## Problem
In the material below, the lines containing the word "Events" are required; copy each of them.

## Raw data
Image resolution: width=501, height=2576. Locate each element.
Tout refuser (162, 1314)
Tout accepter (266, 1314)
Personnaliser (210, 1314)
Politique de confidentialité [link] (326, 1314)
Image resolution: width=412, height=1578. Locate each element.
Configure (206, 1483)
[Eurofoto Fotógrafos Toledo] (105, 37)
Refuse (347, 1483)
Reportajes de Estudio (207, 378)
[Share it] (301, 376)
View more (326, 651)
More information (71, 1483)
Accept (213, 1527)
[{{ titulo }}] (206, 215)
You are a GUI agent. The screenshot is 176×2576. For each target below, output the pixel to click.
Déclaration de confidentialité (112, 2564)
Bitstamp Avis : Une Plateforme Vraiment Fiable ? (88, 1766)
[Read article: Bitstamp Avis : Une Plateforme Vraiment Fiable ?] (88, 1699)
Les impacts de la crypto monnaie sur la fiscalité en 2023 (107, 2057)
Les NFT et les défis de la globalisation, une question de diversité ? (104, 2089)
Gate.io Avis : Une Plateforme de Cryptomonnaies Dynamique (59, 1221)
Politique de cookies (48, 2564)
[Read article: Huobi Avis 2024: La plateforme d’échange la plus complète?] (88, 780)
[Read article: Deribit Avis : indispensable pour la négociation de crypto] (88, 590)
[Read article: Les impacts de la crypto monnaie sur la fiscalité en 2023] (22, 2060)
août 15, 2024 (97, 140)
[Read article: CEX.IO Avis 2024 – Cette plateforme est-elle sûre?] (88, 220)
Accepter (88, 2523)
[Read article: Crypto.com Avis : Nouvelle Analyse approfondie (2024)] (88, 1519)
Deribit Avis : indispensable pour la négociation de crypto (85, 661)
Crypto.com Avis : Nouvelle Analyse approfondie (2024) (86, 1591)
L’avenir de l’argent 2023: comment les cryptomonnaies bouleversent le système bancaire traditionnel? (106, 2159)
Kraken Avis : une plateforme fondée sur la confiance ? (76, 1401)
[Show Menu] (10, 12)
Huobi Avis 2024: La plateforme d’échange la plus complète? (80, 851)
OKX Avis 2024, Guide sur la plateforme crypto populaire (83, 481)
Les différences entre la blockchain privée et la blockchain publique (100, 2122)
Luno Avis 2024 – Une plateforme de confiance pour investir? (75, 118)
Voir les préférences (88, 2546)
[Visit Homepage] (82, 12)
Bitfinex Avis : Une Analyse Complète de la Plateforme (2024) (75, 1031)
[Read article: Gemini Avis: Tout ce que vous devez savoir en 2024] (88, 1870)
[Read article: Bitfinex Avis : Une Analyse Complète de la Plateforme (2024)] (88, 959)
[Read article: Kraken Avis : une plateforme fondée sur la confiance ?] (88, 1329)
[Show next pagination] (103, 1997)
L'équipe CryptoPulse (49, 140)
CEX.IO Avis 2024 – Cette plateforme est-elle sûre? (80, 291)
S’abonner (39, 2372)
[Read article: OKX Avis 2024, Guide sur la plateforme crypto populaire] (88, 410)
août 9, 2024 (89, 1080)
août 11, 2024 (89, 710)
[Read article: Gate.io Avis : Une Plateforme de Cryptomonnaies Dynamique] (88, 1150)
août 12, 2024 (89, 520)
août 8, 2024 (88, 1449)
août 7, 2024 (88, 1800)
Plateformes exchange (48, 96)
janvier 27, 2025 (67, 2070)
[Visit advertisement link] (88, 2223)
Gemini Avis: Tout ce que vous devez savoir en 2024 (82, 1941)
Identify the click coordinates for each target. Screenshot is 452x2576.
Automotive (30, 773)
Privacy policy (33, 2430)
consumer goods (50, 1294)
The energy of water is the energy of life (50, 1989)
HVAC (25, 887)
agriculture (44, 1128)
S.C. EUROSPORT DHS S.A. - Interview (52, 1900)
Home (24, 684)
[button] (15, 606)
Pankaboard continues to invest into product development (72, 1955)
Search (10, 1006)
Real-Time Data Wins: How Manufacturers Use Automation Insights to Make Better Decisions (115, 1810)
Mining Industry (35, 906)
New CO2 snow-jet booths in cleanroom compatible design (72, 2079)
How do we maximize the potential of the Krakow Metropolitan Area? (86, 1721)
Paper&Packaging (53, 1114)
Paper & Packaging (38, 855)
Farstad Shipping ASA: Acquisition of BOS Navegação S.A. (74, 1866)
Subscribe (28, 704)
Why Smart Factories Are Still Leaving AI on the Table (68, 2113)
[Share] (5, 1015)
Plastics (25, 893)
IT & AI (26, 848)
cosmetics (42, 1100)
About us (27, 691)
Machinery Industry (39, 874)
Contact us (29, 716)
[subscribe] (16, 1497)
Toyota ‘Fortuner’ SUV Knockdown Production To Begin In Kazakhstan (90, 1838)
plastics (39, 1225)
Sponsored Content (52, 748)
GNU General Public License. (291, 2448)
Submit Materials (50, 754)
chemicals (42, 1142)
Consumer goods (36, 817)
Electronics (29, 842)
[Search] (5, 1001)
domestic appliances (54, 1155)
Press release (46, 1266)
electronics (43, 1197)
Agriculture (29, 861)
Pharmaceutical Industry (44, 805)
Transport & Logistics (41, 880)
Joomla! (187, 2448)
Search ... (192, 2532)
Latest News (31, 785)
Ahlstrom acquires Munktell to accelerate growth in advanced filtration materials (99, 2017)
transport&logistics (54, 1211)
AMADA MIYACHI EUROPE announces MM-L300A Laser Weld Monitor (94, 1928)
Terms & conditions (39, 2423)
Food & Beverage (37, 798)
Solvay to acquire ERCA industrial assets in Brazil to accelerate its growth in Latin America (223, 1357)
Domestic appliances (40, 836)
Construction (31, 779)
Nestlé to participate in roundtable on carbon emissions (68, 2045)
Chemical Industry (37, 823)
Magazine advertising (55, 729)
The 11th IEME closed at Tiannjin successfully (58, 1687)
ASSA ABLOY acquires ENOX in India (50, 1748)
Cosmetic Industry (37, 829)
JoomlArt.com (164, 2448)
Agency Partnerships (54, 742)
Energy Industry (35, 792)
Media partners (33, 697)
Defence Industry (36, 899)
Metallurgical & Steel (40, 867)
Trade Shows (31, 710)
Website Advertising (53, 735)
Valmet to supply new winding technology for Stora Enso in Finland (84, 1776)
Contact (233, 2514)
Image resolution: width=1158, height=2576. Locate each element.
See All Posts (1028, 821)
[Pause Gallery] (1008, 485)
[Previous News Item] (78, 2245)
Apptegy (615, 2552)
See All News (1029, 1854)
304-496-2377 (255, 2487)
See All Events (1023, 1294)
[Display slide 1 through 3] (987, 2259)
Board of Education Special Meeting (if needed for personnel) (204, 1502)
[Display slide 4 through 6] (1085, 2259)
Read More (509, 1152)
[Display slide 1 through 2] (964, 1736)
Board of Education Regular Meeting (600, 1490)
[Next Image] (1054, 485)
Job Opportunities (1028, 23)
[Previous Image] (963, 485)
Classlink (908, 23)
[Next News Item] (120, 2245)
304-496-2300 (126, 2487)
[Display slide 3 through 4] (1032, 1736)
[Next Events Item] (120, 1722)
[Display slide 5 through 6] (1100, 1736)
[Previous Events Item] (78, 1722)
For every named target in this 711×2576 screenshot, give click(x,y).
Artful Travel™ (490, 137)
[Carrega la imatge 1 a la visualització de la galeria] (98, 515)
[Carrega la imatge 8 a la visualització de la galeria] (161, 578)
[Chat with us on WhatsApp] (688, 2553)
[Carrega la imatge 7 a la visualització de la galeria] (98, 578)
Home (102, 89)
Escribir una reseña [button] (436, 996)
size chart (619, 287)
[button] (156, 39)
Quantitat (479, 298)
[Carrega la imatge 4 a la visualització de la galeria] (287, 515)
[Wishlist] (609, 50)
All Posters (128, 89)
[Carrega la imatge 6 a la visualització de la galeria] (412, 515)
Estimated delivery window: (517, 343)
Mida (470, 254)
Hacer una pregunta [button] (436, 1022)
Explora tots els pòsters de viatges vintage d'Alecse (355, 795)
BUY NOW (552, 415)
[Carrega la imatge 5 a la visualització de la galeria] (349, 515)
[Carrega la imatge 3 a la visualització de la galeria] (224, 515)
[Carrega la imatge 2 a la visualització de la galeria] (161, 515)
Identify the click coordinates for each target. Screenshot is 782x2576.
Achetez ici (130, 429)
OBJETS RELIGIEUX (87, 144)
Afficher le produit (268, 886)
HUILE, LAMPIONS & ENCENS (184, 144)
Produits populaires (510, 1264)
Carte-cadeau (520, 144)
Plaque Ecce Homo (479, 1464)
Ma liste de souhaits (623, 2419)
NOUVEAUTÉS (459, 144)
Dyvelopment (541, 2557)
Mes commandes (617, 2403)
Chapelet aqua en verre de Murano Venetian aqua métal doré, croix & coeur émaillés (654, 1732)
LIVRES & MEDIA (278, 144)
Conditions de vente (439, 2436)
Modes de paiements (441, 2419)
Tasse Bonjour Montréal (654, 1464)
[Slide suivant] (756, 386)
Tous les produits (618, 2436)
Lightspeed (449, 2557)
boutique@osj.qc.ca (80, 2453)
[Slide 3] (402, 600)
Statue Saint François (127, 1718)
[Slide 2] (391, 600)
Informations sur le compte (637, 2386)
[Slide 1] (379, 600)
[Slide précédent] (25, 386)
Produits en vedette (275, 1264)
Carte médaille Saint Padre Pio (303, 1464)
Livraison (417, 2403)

## Response to the task
See All Events (1023, 1294)
[Next Events Item] (120, 1722)
[Previous Events Item] (78, 1722)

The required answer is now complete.